Sayfa alıntısı —

Almanya’daki ceza yasasında, ölünün anısına saldırmayı ceza gerektiren bir suç ilan eden bir madde var. Bu tür bir suçun cezası, para cezası ile iki yıl hapis arasında değişiyor. Ancak bu, tarihsel kişilikler için geçerli değil gibi görünüyor. Rusya’daki Ekim Devrimi’nin yüzüncü yıldönümü üzerine makaleler, radyo ve televizyon konuşmaları ve filmler incelendiğinde, uygulanan temel kuralın, “ne olursa olsun” olduğu görülüyor.
Soğuk Savaş sırasında, kuşkusuz histerik bir komünizm karşıtlığı vardı. Ama o zaman bile, sağcı propaganda ile bilimsel çalışma arasında bir ayrım söz konusuydu. Ciddi tarihçiler, sosyalist olmasalar bile, 20. yüzyılı diğer tüm olaylardan daha fazla etkileyen, dünya tarihindeki en büyük dönüşümlerden birini, Lenin’e ve Bolşeviklere karşı hakaret içeren nutuklarla bir kenara atamayacaklarını; onun toplumsal ve siyasal itici güçlerine ilişkin ciddi bir çalışmanın gerekli olduğunu anlamışlardı.
Örneğin, Bolşevik karşıtı bir Rus sürgünler çevresinde yetişmiş olan Amerikalı tarihçi Alexander Rabinowitch, 1976’da, Sovyet İktidarı: 1917 Bolşevik Devrimi kitabında, kaynakları dikkatli bir şekilde inceleme temelinde, Bolşeviklerin hedeflerinin Ekim 1917’de halkın geniş desteğine sahip olduğu sonucuna varmıştı. Buna karşın, tüm diğer partiler güvenilirliklerini büyük ölçüde yitirmişlerdi.
Bugün böylesi iyi araştırılmış bir çözümleme aramak boşunadır. Akademik forumlarda ve ünlü medya organlarında, en kaba çarpıtmalar bile herhangi bir itiraz yükseltilmeksizin kabul ediliyor.

Talimat 1 — Ekim Devrimi hakkındaki metinde "Soğuk Savaş sırasında, kuşkusuz" sözcükleriyle başlayıp "büyük ölçüde yitirmişlerdi." sözcükleriyle biten bölümü harfi harfine yeniden yazın.

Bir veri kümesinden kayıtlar
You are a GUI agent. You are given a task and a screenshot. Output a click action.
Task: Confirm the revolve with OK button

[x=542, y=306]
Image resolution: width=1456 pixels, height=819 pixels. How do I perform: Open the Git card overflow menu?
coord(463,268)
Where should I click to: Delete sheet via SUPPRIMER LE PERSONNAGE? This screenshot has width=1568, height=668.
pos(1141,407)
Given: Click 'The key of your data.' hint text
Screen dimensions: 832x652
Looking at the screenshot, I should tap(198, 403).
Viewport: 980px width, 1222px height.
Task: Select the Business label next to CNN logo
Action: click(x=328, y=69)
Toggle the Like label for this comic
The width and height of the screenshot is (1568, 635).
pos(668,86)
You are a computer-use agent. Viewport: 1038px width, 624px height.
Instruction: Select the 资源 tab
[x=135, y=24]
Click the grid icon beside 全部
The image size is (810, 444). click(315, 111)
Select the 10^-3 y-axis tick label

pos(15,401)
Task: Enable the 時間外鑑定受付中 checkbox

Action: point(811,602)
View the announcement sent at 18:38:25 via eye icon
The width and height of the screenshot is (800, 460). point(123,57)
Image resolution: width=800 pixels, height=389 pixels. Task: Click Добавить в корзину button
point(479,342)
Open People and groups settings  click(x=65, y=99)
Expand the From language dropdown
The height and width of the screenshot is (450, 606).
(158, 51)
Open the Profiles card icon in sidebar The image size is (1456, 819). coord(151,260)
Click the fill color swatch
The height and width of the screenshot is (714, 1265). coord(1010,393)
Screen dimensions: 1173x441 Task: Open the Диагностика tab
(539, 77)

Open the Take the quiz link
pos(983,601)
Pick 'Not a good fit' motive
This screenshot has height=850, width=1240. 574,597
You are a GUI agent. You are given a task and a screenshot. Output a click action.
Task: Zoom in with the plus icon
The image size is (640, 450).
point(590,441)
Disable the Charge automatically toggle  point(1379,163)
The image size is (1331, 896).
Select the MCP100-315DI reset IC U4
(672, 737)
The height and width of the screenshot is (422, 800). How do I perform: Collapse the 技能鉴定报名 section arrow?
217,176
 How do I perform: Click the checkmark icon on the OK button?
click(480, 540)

Talimat 2 — Kayıtlarda "The height and width of the screenshot is (422, 800)." ifadesini içeren satırdan kayıtların sonuna kadar uzanan satırları, iki uç da dahil olmak üzere, numaralı bir listeye dönüştürün. Boş satırları listeye almayın.

Doğru çıktı 1 —
Soğuk Savaş sırasında, kuşkusuz histerik bir komünizm karşıtlığı vardı. Ama o zaman bile, sağcı propaganda ile bilimsel çalışma arasında bir ayrım söz konusuydu. Ciddi tarihçiler, sosyalist olmasalar bile, 20. yüzyılı diğer tüm olaylardan daha fazla etkileyen, dünya tarihindeki en büyük dönüşümlerden birini, Lenin’e ve Bolşeviklere karşı hakaret içeren nutuklarla bir kenara atamayacaklarını; onun toplumsal ve siyasal itici güçlerine ilişkin ciddi bir çalışmanın gerekli olduğunu anlamışlardı.
Örneğin, Bolşevik karşıtı bir Rus sürgünler çevresinde yetişmiş olan Amerikalı tarihçi Alexander Rabinowitch, 1976’da, Sovyet İktidarı: 1917 Bolşevik Devrimi kitabında, kaynakları dikkatli bir şekilde inceleme temelinde, Bolşeviklerin hedeflerinin Ekim 1917’de halkın geniş desteğine sahip olduğu sonucuna varmıştı. Buna karşın, tüm diğer partiler güvenilirliklerini büyük ölçüde yitirmişlerdi.

Doğru çıktı 2 —
1. The height and width of the screenshot is (422, 800). How do I perform: Collapse the 技能鉴定报名 section arrow?
2. 217,176
3.  How do I perform: Click the checkmark icon on the OK button?
4. click(480, 540)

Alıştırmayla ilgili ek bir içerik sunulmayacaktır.